### REQUEST 1
Reproduce the stretch of the fast-locking review from "Mon Jan 30 11:10:27" through "inflate(locked) -> inflate(has_locker)", replacing "UseFastLocking" with "UseNewLocking".
### REQUEST 2
In the fast-locking review, list every commit message in the displayed commit list that begins with the word "Merge".

### SUPPLIED PASSAGE
□ □ □ □ □ □ □
RFR: 8291555: Implement alternative fast-locking scheme [v5]

Mon Jan 30 11:10:27 UTC 2023

On Fri, 27 Jan 2023 19:33:16 GMT, Daniel D. Daugherty <dcubed at openjdk.org> wrote:

>> Roman Kennke has updated the pull request with a new target base due to a merge or a rebase. The pull request now contains 86 commits:
>> 
>>  - Merge branch 'master' into JDK-8291556-v2
>>  - Revert UseFastLocking to default to off
>>  - Change log message inflate(locked) -> inflate(has_locker)
>>  - Properly set ZF on anon-check path; avoid some conditional branches
>>  - Use testb when testing for anon owner in fast-path
>>  - Merge branch 'master' into JDK-8291555-v2
>>  - In x86_32 C2 fast_lock(), CAS thread directly, instead of CASing stack-pointer and then storing thread
>>  - x86 part of optimization to check for anon owner
>>  - Optimize the check-for-anon-owner fast-path
>>  - Merge remote-tracking branch 'origin/JDK-8291555-v2' into JDK-8291555-v2
>>  - ... and 76 more: https://git.openjdk.org/jdk/compare/da80e7a4...784b361c
>
> src/hotspot/share/runtime/synchronizer.cpp line 1301:
> 
>> 1299:     // We could always eliminate polling by parking the thread on some auxiliary list.
>> 1300:     // NOTE: We need to check UseFastLocking here, because with fast-locking, the header
>> 1301:     // may legitimately be zero: cleared lock-bits and all upper header bits zero.
> 
> The `markWord::INFLATING()` value was picked to be zero because the header could never
> be zero except for the inflating case. With fast-locking, in the locked case with no hashcode,
> the header can be all zeros. Hmmm... gotta mull on that one...
> 
> fast-locking does not use the `markWord::INFLATING()`, but that protocol exists with the
> stack-locking implementation to prevent races. Here's the gory comment from the
> "Case stack-locked" portion of `ObjectSynchronizer::inflate()`:
> 
> 
>       // We've successfully installed INFLATING (0) into the mark-word.
>       // This is the only case where 0 will appear in a mark-word.
>       // Only the singular thread that successfully swings the mark-word
>       // to 0 can perform (or more precisely, complete) inflation.
□ □ □ □ □ □ □
### ENTRIES SUPPLIED
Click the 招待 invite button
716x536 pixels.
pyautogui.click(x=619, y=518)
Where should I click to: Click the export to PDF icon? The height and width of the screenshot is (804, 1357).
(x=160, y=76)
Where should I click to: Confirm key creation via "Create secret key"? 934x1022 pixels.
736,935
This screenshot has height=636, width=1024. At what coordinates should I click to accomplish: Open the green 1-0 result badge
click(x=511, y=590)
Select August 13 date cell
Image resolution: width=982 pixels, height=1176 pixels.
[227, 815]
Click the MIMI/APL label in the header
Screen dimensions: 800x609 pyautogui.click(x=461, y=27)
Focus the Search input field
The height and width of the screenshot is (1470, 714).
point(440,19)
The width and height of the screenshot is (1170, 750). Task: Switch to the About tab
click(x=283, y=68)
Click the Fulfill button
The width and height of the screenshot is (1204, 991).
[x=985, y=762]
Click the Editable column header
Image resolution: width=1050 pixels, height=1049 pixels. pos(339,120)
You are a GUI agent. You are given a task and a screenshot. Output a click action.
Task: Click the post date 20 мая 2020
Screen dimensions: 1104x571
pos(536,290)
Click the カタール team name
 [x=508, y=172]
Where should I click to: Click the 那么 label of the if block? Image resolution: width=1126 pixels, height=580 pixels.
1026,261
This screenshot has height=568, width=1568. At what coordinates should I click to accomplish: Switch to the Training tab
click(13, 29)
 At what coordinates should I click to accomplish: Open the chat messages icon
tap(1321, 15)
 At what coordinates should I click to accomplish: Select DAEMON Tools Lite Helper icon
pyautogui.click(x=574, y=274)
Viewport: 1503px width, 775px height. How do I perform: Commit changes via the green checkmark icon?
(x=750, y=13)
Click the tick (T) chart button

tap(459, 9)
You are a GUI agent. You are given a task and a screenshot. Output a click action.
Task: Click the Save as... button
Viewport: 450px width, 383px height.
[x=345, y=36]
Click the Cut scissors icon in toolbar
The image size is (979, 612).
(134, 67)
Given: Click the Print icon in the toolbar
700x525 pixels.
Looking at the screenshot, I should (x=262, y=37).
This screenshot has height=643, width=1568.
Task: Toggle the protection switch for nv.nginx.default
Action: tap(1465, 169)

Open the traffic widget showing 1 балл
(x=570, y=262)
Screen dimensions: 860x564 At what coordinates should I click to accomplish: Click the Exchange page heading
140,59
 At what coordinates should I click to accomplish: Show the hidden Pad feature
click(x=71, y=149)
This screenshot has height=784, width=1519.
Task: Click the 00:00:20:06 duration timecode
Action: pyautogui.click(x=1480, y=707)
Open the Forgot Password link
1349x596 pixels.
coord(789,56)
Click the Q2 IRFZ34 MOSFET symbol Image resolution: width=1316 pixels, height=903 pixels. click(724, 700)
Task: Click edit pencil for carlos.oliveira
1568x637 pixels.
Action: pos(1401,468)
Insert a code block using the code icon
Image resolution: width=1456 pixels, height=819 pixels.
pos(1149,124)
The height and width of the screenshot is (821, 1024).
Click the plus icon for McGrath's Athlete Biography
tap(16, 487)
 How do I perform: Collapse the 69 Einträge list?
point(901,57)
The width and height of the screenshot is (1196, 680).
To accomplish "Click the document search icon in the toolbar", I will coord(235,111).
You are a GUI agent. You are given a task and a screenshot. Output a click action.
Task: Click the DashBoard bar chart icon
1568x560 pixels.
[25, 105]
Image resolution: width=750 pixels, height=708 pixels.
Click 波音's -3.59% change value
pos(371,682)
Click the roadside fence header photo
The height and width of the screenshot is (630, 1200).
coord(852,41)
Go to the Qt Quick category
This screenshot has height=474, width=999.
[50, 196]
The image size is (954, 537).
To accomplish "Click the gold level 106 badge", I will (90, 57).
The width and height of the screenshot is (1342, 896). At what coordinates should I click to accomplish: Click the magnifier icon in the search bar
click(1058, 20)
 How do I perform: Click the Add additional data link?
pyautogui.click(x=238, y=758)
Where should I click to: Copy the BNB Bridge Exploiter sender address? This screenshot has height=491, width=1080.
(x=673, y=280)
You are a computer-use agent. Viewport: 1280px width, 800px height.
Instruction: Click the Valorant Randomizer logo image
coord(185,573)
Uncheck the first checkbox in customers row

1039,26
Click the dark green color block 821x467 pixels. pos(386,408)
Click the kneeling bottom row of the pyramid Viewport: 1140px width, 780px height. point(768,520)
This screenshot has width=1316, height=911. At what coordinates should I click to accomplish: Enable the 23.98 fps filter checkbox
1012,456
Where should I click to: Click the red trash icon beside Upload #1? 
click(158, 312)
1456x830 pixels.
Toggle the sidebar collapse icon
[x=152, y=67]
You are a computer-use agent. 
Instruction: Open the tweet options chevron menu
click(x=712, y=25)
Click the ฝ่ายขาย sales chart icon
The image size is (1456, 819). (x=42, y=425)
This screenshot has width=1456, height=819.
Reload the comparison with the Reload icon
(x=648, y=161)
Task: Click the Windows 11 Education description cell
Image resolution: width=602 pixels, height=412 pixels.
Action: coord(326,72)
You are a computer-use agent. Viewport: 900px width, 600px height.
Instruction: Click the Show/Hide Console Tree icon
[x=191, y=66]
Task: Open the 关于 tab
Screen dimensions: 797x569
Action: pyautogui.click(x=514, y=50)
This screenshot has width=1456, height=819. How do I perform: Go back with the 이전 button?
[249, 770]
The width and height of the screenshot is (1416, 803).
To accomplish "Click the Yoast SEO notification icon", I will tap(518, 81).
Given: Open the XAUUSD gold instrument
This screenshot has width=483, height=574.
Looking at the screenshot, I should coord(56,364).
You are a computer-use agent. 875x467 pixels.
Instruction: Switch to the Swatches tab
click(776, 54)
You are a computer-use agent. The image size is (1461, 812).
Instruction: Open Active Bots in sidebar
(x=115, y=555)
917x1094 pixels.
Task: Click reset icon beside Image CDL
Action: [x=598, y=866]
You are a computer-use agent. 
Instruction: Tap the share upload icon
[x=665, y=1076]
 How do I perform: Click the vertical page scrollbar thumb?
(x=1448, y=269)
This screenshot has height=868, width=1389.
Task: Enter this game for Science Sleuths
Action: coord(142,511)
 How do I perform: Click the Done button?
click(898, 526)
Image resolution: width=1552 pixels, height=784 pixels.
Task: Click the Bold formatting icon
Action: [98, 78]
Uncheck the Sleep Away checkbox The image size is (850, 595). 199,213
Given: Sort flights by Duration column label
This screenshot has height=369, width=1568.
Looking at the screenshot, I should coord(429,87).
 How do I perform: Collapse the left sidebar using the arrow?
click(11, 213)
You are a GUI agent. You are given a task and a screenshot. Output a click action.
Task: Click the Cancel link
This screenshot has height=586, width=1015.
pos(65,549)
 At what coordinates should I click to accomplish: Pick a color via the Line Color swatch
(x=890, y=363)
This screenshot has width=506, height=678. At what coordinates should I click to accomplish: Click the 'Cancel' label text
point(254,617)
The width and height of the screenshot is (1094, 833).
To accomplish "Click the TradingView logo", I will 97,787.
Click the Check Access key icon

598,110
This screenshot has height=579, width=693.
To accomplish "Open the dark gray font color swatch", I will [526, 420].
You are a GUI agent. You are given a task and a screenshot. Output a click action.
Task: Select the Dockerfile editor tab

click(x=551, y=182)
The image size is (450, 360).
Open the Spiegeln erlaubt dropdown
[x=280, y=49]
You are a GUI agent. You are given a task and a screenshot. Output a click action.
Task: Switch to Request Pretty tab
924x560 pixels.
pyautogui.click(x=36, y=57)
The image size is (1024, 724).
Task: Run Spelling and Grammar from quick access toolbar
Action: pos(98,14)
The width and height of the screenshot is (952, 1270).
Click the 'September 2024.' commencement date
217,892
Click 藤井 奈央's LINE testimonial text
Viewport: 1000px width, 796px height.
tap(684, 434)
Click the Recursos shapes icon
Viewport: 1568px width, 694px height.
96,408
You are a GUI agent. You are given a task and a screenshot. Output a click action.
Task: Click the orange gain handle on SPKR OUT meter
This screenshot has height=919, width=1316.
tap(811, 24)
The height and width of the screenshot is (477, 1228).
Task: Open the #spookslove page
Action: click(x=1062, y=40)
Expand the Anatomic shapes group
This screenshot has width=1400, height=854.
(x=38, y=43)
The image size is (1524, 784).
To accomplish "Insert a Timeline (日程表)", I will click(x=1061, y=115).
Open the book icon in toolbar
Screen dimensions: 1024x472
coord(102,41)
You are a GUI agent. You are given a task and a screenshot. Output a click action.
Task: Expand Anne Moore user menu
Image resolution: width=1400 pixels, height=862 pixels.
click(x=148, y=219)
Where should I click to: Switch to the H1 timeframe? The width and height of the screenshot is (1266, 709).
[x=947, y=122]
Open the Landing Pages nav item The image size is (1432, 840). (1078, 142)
□ □ □ □ □ □ □
### SOLUTION 1
Mon Jan 30 11:10:27 UTC 2023

On Fri, 27 Jan 2023 19:33:16 GMT, Daniel D. Daugherty <dcubed at openjdk.org> wrote:

>> Roman Kennke has updated the pull request with a new target base due to a merge or a rebase. The pull request now contains 86 commits:
>> 
>>  - Merge branch 'master' into JDK-8291556-v2
>>  - Revert UseNewLocking to default to off
>>  - Change log message inflate(locked) -> inflate(has_locker)

### SOLUTION 2
- Merge branch 'master' into JDK-8291556-v2
- Merge branch 'master' into JDK-8291555-v2
- Merge remote-tracking branch 'origin/JDK-8291555-v2' into JDK-8291555-v2